## What is required:
Copy out every line of the records from the one holding "Zero Knowledge Computer (128, 712)" through the one holding "Kingsley Amis (315, 232)", inclusive, and shift each coordinate in the answers by adding 128 to it.

## Records provided:
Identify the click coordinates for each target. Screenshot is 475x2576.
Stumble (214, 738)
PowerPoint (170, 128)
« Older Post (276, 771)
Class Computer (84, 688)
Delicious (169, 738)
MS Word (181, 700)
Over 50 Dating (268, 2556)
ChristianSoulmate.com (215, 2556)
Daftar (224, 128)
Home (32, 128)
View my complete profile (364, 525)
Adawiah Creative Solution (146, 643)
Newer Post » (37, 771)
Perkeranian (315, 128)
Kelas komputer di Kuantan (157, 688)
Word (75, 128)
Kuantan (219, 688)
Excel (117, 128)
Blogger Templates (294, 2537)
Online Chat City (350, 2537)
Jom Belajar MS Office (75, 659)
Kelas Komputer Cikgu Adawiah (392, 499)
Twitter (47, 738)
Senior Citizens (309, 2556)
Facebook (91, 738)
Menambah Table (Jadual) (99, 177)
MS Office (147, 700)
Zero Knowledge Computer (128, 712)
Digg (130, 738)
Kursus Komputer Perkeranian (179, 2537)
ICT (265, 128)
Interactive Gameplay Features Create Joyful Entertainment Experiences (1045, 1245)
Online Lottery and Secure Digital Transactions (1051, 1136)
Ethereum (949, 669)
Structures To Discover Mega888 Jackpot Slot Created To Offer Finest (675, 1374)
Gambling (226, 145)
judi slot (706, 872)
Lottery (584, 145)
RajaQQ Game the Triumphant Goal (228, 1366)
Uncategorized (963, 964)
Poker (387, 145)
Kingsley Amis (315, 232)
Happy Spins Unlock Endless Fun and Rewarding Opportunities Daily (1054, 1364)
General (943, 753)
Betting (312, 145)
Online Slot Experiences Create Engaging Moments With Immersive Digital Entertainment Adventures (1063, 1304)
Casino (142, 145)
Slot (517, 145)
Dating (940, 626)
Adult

## Answer for this exercise:
Zero Knowledge Computer (256, 840)
Digg (258, 866)
Kursus Komputer Perkeranian (307, 2665)
ICT (393, 256)
Interactive Gameplay Features Create Joyful Entertainment Experiences (1173, 1373)
Online Lottery and Secure Digital Transactions (1179, 1264)
Ethereum (1077, 797)
Structures To Discover Mega888 Jackpot Slot Created To Offer Finest (803, 1502)
Gambling (354, 273)
judi slot (834, 1000)
Lottery (712, 273)
RajaQQ Game the Triumphant Goal (356, 1494)
Uncategorized (1091, 1092)
Poker (515, 273)
Kingsley Amis (443, 360)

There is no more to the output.